* **The records**:

──────────

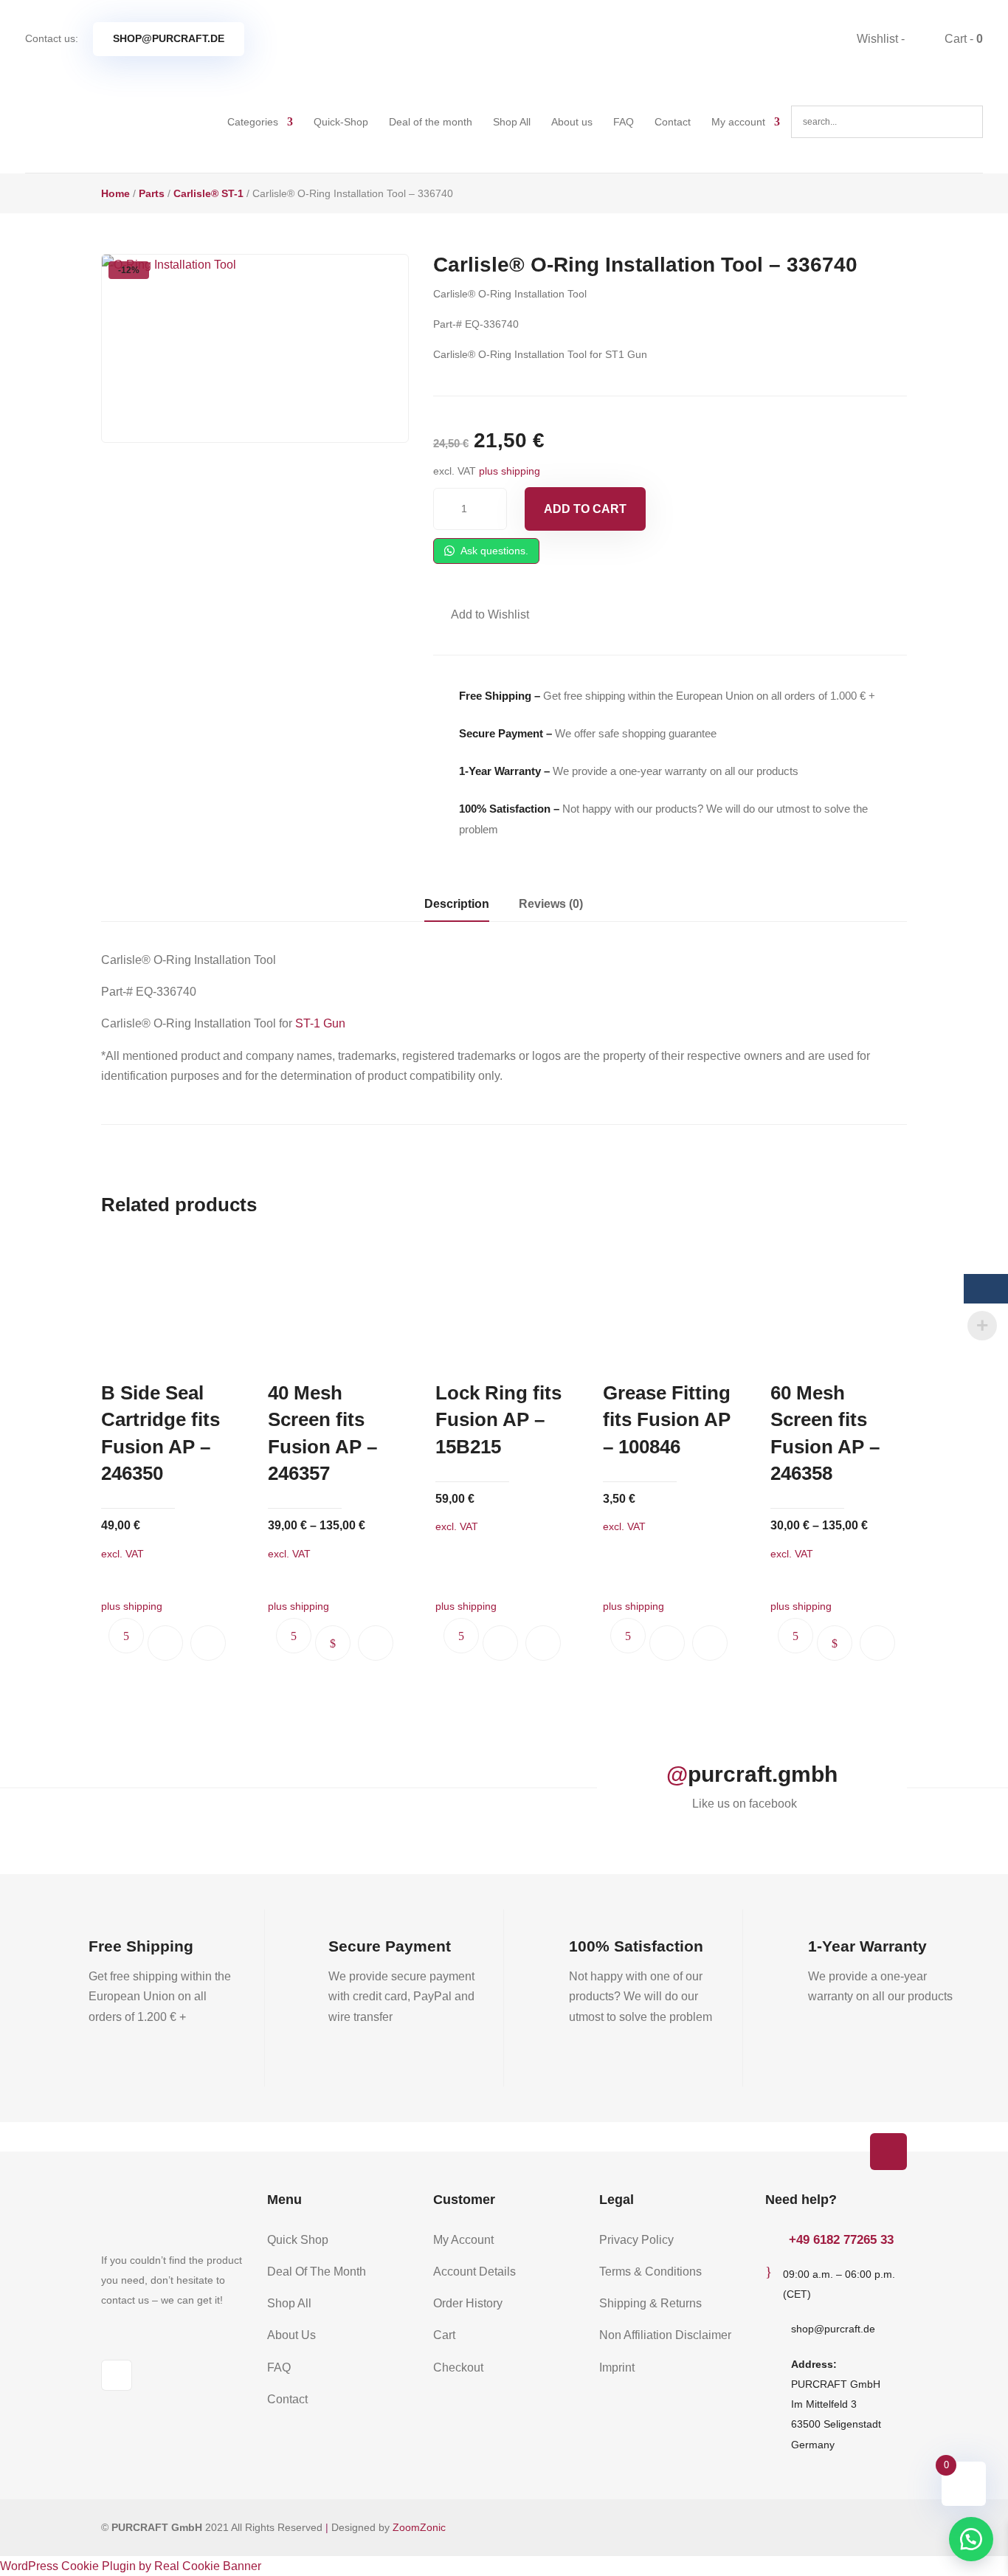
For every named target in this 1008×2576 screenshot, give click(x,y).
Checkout (458, 2367)
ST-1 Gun (320, 1023)
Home (115, 193)
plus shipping (509, 471)
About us (572, 122)
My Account (463, 2240)
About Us (291, 2335)
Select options (333, 1643)
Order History (468, 2303)
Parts (152, 193)
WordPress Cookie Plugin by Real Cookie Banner (130, 2566)
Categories (252, 122)
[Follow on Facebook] (116, 2375)
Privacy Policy (636, 2240)
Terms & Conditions (650, 2271)
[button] (481, 614)
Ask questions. (493, 551)
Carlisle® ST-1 (208, 193)
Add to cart (585, 509)
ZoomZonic (419, 2527)
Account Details (474, 2271)
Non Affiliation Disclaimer (665, 2335)
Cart (444, 2335)
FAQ (623, 122)
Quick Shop (297, 2240)
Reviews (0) (551, 904)
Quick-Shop (341, 122)
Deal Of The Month (316, 2271)
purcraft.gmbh (763, 1774)
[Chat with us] (971, 2539)
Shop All (512, 122)
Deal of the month (430, 122)
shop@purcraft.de (168, 38)
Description (456, 904)
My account (738, 122)
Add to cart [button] (165, 1643)
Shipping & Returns (650, 2303)
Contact (673, 122)
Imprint (617, 2367)
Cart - (962, 38)
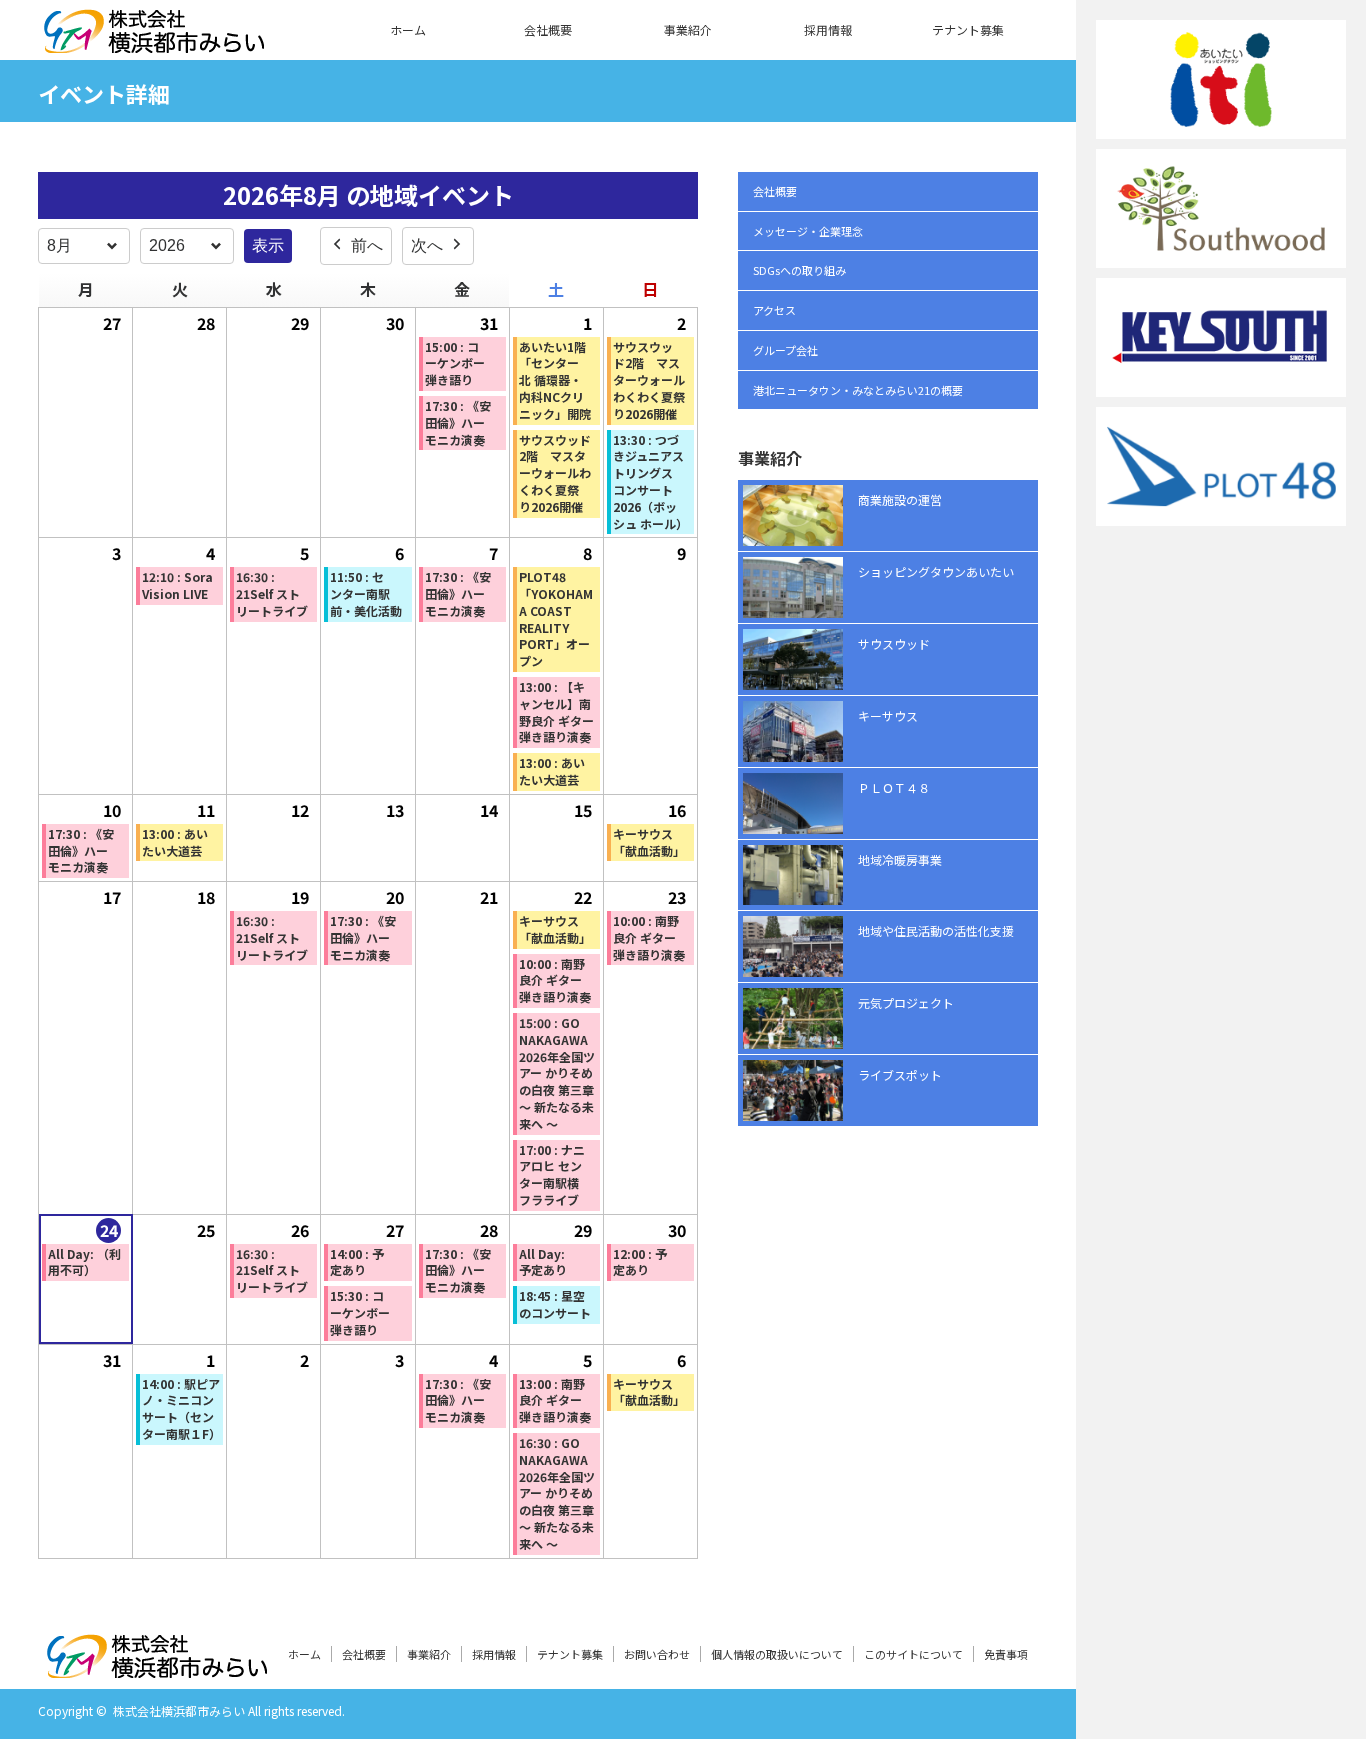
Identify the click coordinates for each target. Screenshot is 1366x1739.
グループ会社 (785, 350)
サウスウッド (894, 643)
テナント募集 (968, 29)
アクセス (774, 310)
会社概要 (548, 29)
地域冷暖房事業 (900, 859)
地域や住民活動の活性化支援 (936, 930)
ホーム (408, 29)
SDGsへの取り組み (799, 270)
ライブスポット (900, 1074)
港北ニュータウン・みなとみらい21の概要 (858, 390)
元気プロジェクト (906, 1002)
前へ (367, 245)
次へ (427, 245)
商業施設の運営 (900, 499)
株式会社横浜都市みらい (179, 1710)
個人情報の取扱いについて (777, 1654)
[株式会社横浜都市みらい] (154, 41)
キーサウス (888, 715)
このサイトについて (913, 1654)
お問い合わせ (657, 1654)
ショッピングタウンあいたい (936, 571)
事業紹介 (688, 29)
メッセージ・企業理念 (808, 231)
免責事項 (1006, 1654)
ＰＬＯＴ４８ (894, 787)
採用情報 (828, 29)
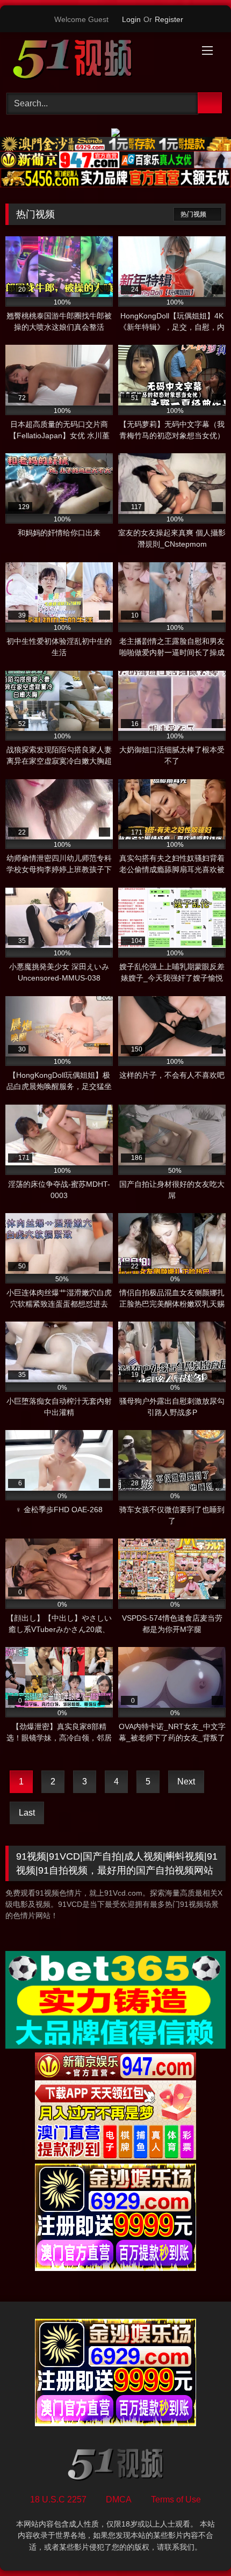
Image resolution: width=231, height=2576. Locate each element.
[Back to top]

──────────

Transcribe every entry word for word, but skip the pictures.

For every named target in this 1008×2576 screenshot, give click(x,y).
Checkout (458, 2367)
ST-1 Gun (320, 1023)
Home (115, 193)
plus shipping (509, 471)
About us (572, 122)
My Account (463, 2240)
About Us (291, 2335)
Select options (333, 1643)
Order History (468, 2303)
Parts (152, 193)
WordPress Cookie Plugin by Real Cookie Banner (130, 2566)
Categories (252, 122)
[Follow on Facebook] (116, 2375)
Privacy Policy (636, 2240)
Terms & Conditions (650, 2271)
[button] (481, 614)
Ask questions. (493, 551)
Carlisle® ST-1 (208, 193)
Add to cart (585, 509)
ZoomZonic (419, 2527)
Account Details (474, 2271)
Non Affiliation Disclaimer (665, 2335)
Cart (444, 2335)
FAQ (623, 122)
Quick Shop (297, 2240)
Reviews (0) (551, 904)
Quick-Shop (341, 122)
Deal Of The Month (316, 2271)
purcraft.gmbh (763, 1774)
[Chat with us] (971, 2539)
Shop All (512, 122)
Deal of the month (430, 122)
shop@purcraft.de (168, 38)
Description (456, 904)
My account (738, 122)
Add to cart [button] (165, 1643)
Shipping & Returns (650, 2303)
Contact (673, 122)
Imprint (617, 2367)
Cart - (962, 38)
Identify the click coordinates for each target. Screenshot is 1366x1739.
グループ会社 (785, 350)
サウスウッド (894, 643)
テナント募集 (968, 29)
アクセス (774, 310)
会社概要 (548, 29)
地域冷暖房事業 (900, 859)
地域や住民活動の活性化支援 (936, 930)
ホーム (408, 29)
SDGsへの取り組み (799, 270)
ライブスポット (900, 1074)
港北ニュータウン・みなとみらい21の概要 (858, 390)
元気プロジェクト (906, 1002)
前へ (367, 245)
次へ (427, 245)
商業施設の運営 (900, 499)
株式会社横浜都市みらい (179, 1710)
個人情報の取扱いについて (777, 1654)
[株式会社横浜都市みらい] (154, 41)
キーサウス (888, 715)
このサイトについて (913, 1654)
お問い合わせ (657, 1654)
ショッピングタウンあいたい (936, 571)
事業紹介 (688, 29)
メッセージ・企業理念 (808, 231)
免責事項 (1006, 1654)
ＰＬＯＴ４８ (894, 787)
採用情報 (828, 29)
Image resolution: width=231, height=2576. Locate each element.
[Back to top]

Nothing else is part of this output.